[Date Prev][Date Next][Thread Prev][Thread Next][Date Index][Thread Index]

Re: [idn] First report from IDN nameprep design team



At 2:30 PM +1100 12/9/00, Frank Ernens wrote:
>Paul Hoffman / IMC wrote:
>
>>  At 10:23 AM +1100 12/8/00, Frank Ernens wrote:
>>  >Agree "prohibit" step should be last, but disagree with the map 
>>-> normalize
>>  >order. If it differs at all from normalize -> map, it means that you
>>  >must be imbuing some compatibility characters ("edge cases"?) with
>>  >special meaning.
>>
>>  It doesn't mean that at all; this order has nothing to do with
>>  compatibility characters.
>
>"Normalize" means NFKC, I assume.

Yup.

>Let M be your mapping step. Then if the order matters, there exists
>some string s for which M (NFKC (s)) != NFKC (M (s)), and also for
>which M (compat (s)) != compat (M (s)), since the alternative
>of M (NFC (s)) != NFC (M (s)) isn't allowed by conformance
>requirement C9 of Unicode ("A process shall not assume that the
>interpretations of two canonical-equivalent character sequences
>are distinct.").

That is all true, but it still doesn't lead to us imbuing 
compatibility characters with special meaning. None of the mappings 
that we envision right now have anything to do with compatibility 
characters, only with edge cases. You are possibly thinking that we 
still intend to prohibit compatibility characters on input because 
the -00 draft did, but we explicitly said otherwise in the report. We 
want to allow an input method that puts out compatibility characters 
instead of the "real" characters to not have those characters 
rejected.

>BTW, the tables are much smaller if you use M (NFKC ()), not that
>memory footprint matters much these days.

We are mapping edge cases before normalization instead of after so 
that we don't introduce an accidental de-normalization by mapping 
afterwards. And I'm not convinced that the tables of edge cases would 
be much smaller.

>Maybe it's better that I wait until I see the revised draft!

Probably, but it is still good for folks like you to be looking at 
what we are proposing before we do the draft. That way, we don't go 
down a path that has serious problems in it.

## Goals:
1. Reproduce the passage in the IDN nameprep thread starting at "We are mapping" and ending at "the revised draft!".
2. Resume the IDN nameprep thread, picking up after its last sentence.

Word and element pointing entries
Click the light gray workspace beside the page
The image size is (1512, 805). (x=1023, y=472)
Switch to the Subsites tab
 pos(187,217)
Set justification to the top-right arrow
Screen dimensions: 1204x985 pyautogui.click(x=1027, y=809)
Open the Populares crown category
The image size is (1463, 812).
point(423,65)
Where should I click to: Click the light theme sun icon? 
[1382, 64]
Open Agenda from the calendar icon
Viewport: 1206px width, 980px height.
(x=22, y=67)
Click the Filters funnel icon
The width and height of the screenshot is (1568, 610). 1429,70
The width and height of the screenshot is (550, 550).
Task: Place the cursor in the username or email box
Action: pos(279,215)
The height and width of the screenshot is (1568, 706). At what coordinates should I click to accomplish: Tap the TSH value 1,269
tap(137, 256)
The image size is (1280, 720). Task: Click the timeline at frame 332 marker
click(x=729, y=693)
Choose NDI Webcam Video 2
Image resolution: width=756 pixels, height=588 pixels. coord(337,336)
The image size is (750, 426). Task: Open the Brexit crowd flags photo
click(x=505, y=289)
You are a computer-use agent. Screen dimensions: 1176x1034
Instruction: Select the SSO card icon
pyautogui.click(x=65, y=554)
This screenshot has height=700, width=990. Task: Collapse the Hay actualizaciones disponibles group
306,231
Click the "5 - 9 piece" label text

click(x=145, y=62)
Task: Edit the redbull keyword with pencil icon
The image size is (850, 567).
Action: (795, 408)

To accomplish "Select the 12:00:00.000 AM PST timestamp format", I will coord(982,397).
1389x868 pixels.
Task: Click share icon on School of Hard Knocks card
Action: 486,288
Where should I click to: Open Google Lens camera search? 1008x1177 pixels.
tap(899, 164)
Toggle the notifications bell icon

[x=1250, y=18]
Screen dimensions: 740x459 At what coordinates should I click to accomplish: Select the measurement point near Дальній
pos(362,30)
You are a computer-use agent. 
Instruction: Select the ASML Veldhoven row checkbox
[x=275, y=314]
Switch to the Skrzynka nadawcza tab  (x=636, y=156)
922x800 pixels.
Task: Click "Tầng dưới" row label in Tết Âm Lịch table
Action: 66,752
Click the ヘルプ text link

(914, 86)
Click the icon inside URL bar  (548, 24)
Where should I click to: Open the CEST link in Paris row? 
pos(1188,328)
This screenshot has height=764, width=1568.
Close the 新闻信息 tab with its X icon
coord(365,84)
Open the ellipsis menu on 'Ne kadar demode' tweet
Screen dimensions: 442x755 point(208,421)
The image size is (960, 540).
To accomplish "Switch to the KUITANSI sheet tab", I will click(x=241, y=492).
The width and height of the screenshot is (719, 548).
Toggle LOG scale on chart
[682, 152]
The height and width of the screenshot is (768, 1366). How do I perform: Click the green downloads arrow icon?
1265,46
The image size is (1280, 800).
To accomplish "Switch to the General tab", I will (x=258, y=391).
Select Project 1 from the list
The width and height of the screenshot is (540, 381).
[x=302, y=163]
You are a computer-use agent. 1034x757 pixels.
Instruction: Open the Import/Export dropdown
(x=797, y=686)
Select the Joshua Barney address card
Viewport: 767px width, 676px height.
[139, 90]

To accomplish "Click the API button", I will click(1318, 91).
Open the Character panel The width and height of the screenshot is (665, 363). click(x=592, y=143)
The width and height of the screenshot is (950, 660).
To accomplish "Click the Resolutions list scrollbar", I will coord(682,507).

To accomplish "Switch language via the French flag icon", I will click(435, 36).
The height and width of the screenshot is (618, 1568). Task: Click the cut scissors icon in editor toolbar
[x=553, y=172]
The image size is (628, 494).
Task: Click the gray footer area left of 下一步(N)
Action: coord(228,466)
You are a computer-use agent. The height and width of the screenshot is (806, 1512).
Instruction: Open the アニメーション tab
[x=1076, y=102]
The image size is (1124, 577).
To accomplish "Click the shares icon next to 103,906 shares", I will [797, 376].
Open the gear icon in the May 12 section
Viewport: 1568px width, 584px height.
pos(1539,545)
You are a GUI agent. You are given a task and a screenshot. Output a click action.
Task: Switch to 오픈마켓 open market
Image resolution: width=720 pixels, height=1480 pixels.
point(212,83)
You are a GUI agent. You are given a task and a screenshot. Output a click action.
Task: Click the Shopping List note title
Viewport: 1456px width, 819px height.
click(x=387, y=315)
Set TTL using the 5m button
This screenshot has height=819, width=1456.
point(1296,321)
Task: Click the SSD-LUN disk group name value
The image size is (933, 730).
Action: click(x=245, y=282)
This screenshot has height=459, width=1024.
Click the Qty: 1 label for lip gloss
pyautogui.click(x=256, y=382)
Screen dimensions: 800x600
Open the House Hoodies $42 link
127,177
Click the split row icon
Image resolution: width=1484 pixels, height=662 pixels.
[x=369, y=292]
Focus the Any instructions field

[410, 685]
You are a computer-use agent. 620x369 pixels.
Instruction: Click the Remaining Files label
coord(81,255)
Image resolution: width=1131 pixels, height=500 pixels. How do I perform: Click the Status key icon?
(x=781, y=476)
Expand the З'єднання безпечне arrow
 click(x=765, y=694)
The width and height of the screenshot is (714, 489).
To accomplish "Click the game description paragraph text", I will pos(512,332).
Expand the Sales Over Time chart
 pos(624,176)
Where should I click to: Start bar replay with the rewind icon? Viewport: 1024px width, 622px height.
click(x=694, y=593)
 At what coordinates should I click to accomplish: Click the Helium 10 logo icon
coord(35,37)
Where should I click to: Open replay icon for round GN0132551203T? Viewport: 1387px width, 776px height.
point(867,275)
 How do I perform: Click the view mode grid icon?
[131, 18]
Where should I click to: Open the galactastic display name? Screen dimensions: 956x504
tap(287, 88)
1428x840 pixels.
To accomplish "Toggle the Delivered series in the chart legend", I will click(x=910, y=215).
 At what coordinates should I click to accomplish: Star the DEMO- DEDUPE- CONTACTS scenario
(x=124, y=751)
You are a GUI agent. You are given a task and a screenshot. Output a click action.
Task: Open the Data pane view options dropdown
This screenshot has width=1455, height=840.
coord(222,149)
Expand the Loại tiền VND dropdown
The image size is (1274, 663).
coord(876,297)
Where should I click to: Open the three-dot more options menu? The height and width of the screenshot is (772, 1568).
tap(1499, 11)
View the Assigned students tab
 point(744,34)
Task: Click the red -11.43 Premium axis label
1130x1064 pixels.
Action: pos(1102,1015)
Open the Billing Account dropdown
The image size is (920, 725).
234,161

## Results for each task:
1.
We are mapping edge cases before normalization instead of after so 
that we don't introduce an accidental de-normalization by mapping 
afterwards. And I'm not convinced that the tables of edge cases would 
be much smaller.

>Maybe it's better that I wait until I see the revised draft!

2.
>  > >  > 3) So far, the mapping step in nameprep only maps uppercase
>>  >>     characters to lowercase. The compatibility normalization step does
>>  >>     the work of converting compatibility characters into their normal
>>  >>     forms, but there are other sets of characters that the input
>>  >>     mechanisms on users' systems might enter that can be mapped to other
>>  >>     characters. For example, there are many different hyphen characters
>>  >>     (such as U+00AD, soft hyphen) that do not get normalized but can all
>>  >>     be mapped into the single hyphen character that is already allowed by
>>  >>     STD 13.
>>  >
>>  >I agree with this proposal in general but not with the example you
>>  >give.
>>
>>  Can you say why? In what kind of name would soft hyphen be
>>  appropriate where hyphen would not?
>
>If a domain name contains a soft hyphen, and is typeset onto paper
>such that no line break occurs, the soft hyphen is invisible and
>a human entering the name from the piece of paper won't include
>a hyphen. If there is a line break, most people will try it with
>and without the hyphen.

Exactly right. That is why we it is a bad idea to allow soft hyphens 
in host names, and why we can either prohibit them on output of 
nameprep or, to be more friendly to users whose input methods put out 
soft hyphens instead of regular ones, convert them to regular hyphens.

>I didn't want to quibble about examples
>here.

Better here than other places!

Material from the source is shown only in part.